----- Records for the task -----
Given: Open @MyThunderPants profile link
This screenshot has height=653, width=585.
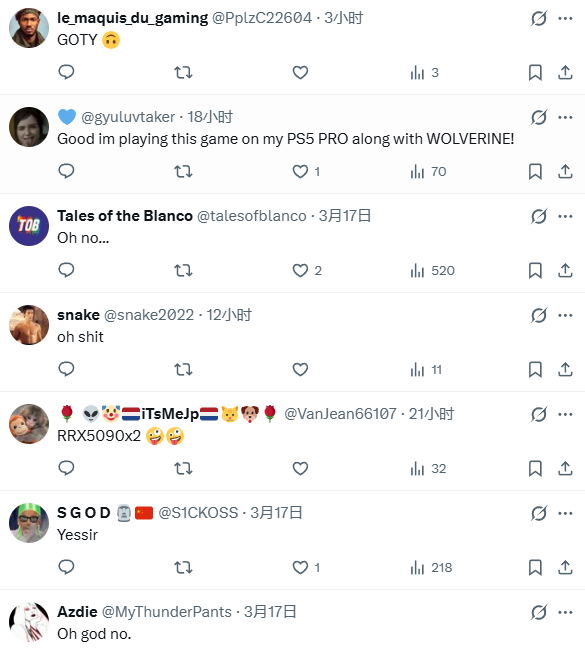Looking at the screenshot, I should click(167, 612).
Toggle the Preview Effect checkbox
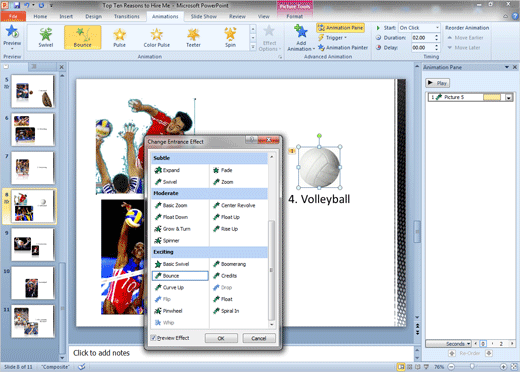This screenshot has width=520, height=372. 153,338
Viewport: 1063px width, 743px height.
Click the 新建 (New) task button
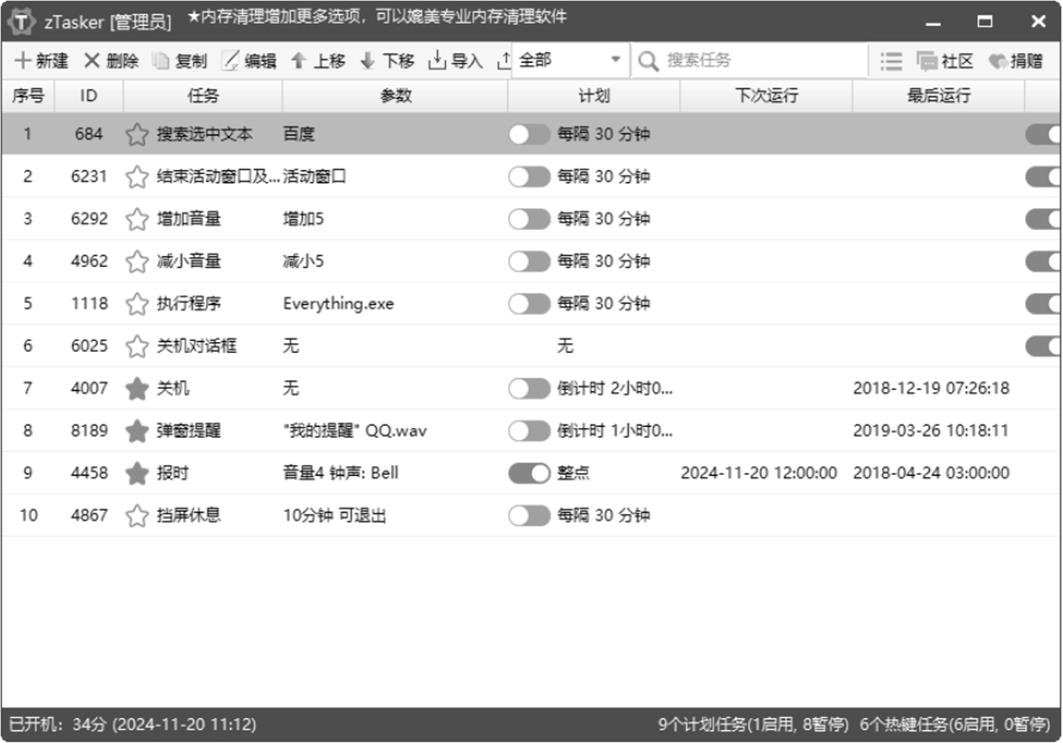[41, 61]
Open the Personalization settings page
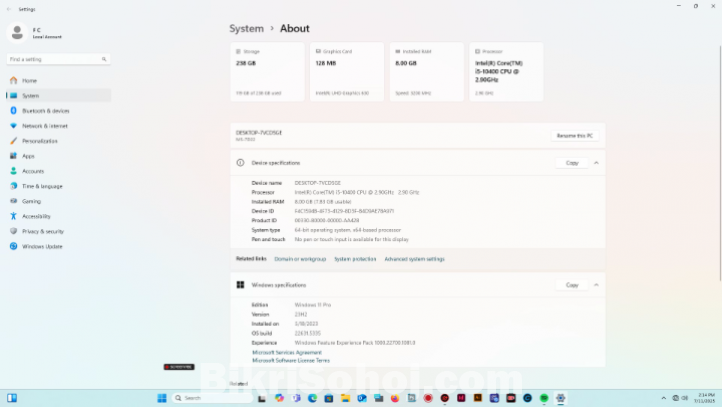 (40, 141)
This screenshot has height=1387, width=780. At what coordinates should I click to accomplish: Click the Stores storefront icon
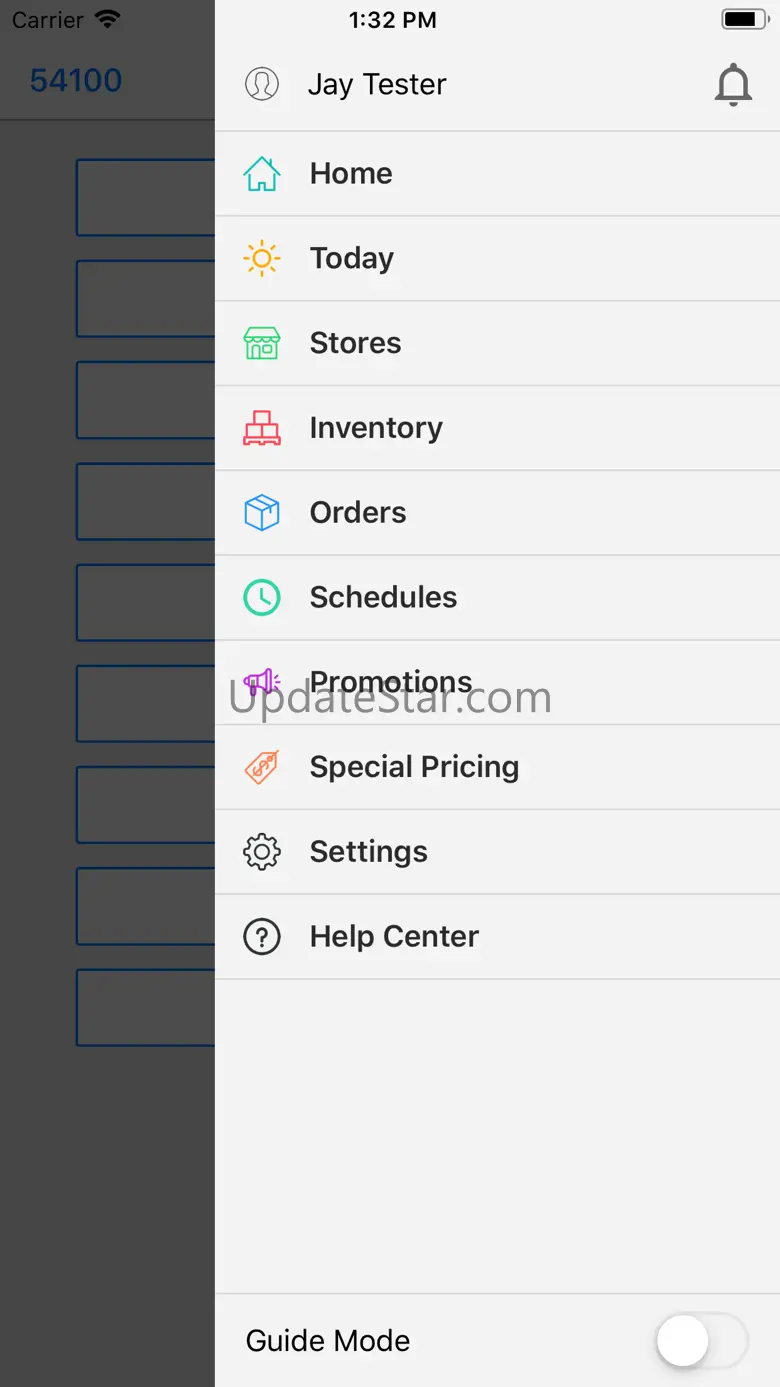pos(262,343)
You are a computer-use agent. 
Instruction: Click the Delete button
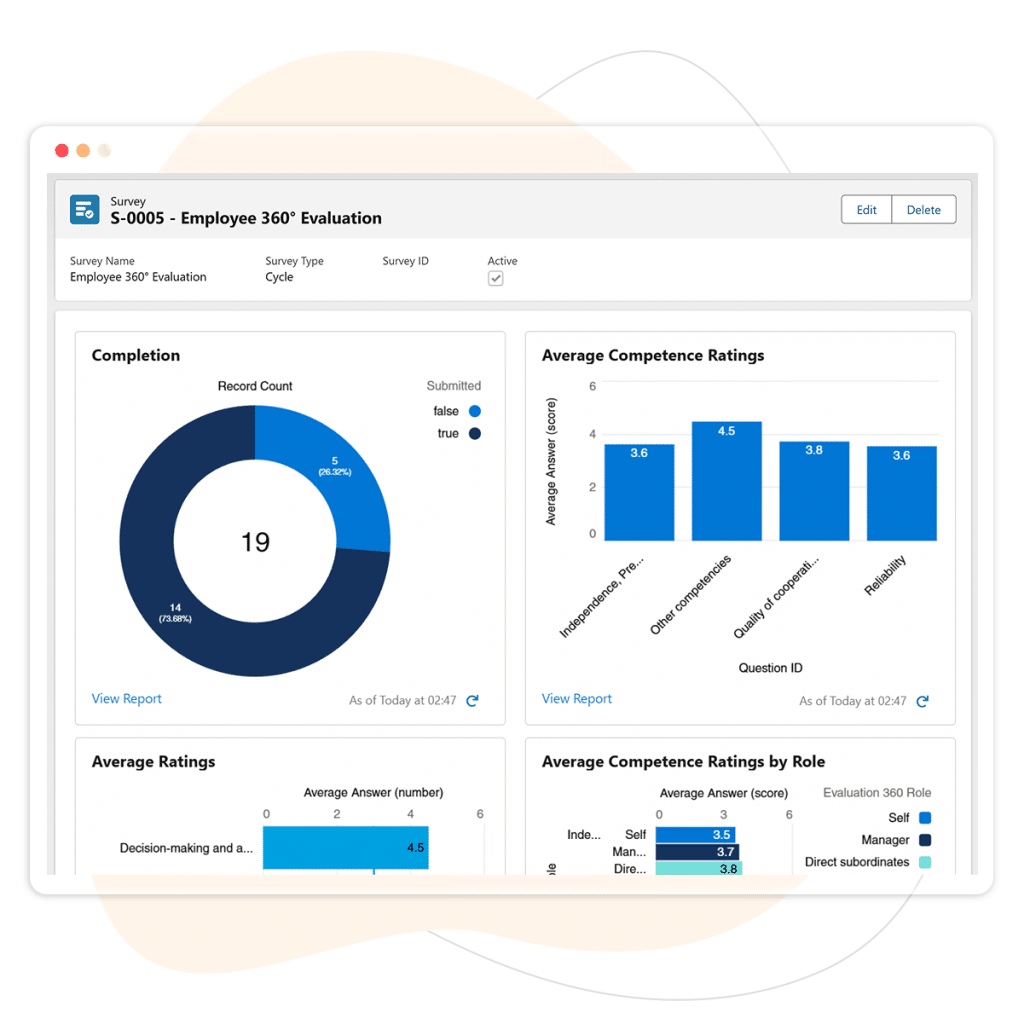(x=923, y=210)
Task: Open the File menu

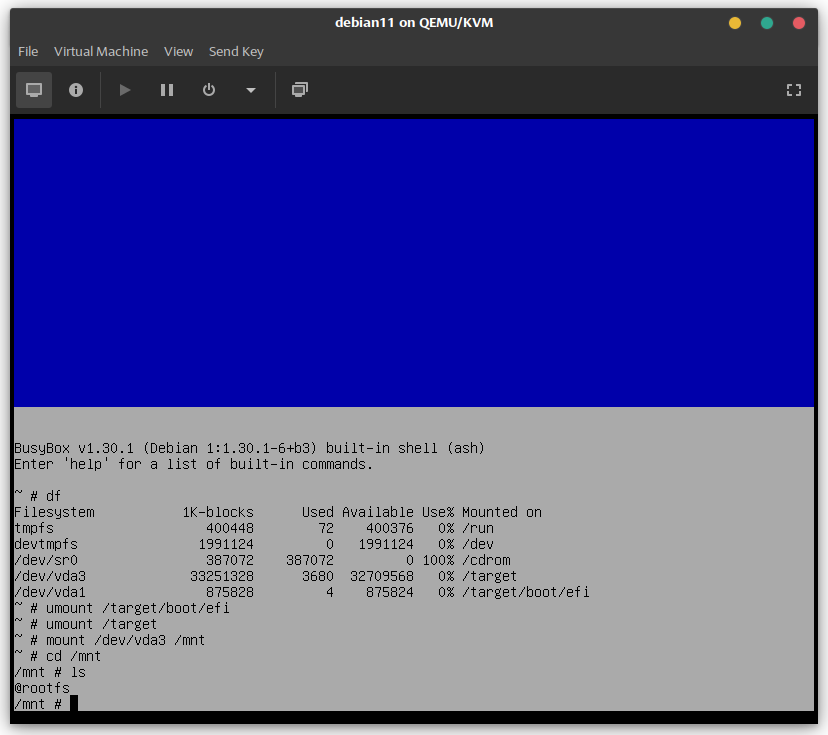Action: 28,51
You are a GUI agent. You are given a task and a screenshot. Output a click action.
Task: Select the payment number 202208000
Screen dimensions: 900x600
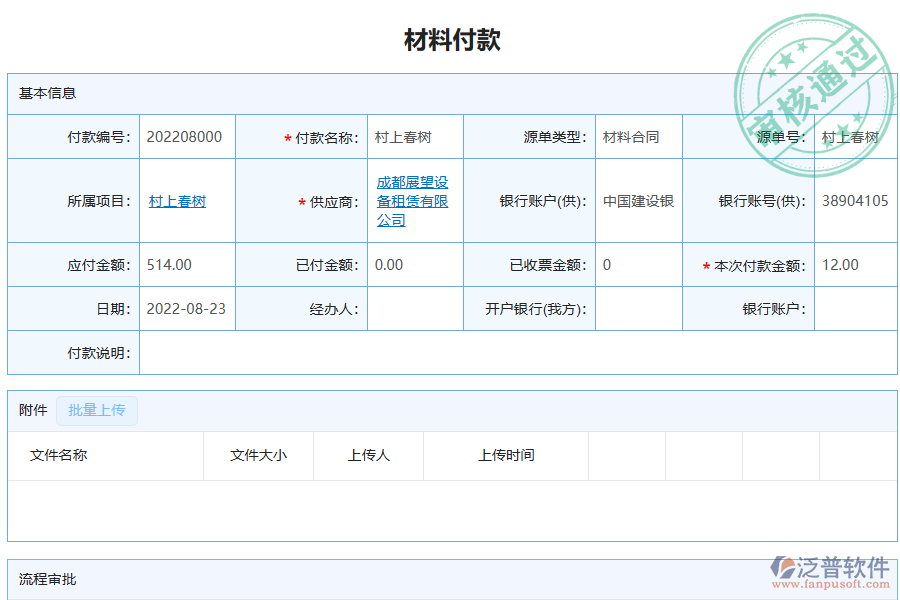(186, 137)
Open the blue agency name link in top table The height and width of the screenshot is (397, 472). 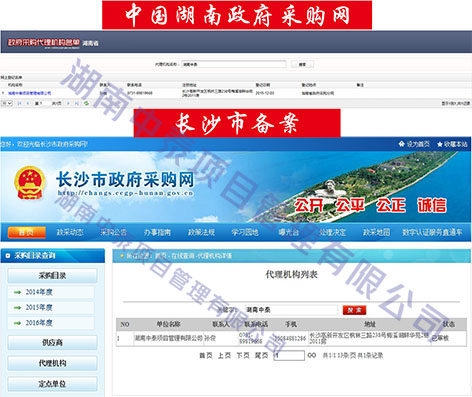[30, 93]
-----
When a line of the records includes "agent", that line belongs in the answer.

» **Completed task**:
You are a computer-use agent. 
You are a GUI agent. You are given a task and a screenshot. Output a click action.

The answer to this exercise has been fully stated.